(REQUIRED ACTION):
Copy out the records from the line containing "Describe the element at coordinates (126, 38)" through the line containing "What do you see at coordinates (652, 692)", putting "Explain" wherever "Describe" appears and leaving everything else unchanged.

(TASK MATERIAL):

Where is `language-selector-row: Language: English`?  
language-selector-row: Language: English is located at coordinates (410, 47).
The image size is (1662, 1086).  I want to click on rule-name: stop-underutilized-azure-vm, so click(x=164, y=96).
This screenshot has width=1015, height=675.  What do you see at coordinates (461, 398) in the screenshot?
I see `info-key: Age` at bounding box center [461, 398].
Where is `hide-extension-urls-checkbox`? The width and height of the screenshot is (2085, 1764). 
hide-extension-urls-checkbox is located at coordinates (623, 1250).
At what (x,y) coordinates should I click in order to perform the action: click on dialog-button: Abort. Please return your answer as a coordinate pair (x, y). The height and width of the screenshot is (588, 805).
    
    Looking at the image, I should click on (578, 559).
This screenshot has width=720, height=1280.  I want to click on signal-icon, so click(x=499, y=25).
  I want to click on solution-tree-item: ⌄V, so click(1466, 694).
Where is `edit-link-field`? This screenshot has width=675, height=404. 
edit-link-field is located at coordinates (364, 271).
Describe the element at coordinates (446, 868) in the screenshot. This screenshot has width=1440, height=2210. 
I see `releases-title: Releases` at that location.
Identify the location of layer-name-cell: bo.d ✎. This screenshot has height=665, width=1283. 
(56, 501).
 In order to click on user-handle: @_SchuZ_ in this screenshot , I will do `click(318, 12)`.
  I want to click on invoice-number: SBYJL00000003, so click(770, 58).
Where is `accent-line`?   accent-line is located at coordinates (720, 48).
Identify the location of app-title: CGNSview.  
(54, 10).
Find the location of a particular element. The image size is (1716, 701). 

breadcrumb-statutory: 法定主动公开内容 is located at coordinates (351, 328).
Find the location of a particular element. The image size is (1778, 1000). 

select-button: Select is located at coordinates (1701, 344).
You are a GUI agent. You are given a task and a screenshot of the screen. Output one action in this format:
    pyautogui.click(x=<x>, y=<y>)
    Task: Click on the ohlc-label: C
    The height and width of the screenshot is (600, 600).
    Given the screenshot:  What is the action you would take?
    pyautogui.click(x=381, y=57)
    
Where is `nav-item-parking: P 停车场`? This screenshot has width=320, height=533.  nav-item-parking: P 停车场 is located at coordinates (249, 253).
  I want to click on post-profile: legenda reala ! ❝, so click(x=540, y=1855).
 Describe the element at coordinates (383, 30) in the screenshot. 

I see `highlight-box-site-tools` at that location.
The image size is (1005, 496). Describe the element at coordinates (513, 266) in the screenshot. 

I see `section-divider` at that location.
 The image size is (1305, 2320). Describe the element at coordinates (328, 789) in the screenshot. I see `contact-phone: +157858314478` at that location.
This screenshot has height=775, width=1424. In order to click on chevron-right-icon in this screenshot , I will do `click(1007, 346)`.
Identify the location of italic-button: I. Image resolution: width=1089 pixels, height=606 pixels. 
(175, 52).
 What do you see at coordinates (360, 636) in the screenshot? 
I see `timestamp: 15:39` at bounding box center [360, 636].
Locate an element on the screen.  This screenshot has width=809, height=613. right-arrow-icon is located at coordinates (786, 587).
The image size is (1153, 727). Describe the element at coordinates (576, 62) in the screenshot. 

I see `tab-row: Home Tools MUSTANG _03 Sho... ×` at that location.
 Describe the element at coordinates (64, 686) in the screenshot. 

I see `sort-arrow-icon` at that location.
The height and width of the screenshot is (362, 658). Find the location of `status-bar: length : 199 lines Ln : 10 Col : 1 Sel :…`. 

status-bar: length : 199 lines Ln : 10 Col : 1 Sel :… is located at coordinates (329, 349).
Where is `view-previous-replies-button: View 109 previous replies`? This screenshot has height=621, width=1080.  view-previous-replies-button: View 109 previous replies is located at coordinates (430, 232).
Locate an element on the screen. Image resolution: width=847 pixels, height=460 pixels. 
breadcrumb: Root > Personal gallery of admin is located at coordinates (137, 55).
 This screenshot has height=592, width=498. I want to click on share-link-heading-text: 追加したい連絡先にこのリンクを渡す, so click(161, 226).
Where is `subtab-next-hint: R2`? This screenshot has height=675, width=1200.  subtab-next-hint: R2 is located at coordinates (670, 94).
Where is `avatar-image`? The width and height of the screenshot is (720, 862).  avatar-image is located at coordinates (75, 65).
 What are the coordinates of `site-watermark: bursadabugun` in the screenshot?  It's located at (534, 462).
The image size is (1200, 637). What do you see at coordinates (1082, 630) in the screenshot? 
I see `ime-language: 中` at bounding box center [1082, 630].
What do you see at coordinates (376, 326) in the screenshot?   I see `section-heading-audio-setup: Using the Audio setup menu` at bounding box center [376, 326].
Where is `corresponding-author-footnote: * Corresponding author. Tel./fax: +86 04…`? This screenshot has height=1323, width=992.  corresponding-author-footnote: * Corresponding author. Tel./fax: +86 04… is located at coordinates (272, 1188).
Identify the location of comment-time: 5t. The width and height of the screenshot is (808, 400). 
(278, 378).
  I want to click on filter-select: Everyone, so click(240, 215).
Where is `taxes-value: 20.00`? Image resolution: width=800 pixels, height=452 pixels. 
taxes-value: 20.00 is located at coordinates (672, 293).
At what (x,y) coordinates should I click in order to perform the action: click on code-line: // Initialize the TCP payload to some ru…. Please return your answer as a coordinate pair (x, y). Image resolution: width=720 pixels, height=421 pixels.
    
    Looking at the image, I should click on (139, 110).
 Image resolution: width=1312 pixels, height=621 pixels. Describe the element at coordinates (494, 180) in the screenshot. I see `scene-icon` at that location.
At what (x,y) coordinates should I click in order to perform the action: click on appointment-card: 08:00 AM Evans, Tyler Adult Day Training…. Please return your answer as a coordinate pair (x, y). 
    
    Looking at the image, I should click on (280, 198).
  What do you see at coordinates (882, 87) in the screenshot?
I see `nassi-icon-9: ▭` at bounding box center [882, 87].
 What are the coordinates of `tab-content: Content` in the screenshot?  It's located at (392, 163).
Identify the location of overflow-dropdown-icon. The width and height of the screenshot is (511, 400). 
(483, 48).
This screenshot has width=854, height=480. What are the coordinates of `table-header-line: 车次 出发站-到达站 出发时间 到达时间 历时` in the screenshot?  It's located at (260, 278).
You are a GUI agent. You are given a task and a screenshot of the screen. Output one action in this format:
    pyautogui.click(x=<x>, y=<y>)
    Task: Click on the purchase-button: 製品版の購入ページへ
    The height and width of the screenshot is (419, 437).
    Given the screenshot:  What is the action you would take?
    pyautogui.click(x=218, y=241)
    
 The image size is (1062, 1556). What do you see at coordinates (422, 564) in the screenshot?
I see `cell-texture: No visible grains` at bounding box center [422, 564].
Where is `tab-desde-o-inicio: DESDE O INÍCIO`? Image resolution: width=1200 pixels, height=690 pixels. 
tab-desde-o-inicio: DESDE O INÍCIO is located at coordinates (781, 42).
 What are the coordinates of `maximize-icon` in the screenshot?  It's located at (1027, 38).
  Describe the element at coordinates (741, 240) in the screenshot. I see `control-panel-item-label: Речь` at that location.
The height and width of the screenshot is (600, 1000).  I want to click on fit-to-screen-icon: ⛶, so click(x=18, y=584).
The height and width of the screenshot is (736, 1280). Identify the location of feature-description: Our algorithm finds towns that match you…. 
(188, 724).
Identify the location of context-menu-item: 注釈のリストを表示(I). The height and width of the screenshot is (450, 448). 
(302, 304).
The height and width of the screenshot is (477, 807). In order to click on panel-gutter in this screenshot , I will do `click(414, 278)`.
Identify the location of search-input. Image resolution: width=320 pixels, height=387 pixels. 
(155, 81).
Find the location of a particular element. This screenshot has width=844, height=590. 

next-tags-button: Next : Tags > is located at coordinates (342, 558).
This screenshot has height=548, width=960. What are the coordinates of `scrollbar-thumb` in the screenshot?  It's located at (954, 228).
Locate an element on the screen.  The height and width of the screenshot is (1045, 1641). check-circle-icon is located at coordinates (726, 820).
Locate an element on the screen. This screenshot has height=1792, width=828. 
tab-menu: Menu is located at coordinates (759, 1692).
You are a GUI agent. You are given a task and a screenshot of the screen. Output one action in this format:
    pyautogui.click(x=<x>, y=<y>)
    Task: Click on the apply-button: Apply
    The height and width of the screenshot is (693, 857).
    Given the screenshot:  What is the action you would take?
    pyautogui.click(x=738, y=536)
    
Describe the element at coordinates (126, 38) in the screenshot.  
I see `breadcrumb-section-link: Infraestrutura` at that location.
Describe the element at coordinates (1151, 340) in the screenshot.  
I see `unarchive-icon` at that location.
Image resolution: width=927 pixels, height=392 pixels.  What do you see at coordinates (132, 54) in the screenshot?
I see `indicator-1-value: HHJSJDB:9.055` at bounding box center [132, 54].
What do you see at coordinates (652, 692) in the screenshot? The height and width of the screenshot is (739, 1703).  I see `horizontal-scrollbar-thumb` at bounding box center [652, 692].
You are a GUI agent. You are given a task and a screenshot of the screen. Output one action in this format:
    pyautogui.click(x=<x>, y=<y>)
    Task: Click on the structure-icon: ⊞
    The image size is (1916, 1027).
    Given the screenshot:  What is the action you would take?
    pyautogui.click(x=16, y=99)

(OUTPUT BELOW):
Explain the element at coordinates (126, 38) in the screenshot.  
I see `breadcrumb-section-link: Infraestrutura` at that location.
Explain the element at coordinates (1151, 340) in the screenshot.  
I see `unarchive-icon` at that location.
Image resolution: width=927 pixels, height=392 pixels.  What do you see at coordinates (132, 54) in the screenshot?
I see `indicator-1-value: HHJSJDB:9.055` at bounding box center [132, 54].
What do you see at coordinates (652, 692) in the screenshot? The height and width of the screenshot is (739, 1703).  I see `horizontal-scrollbar-thumb` at bounding box center [652, 692].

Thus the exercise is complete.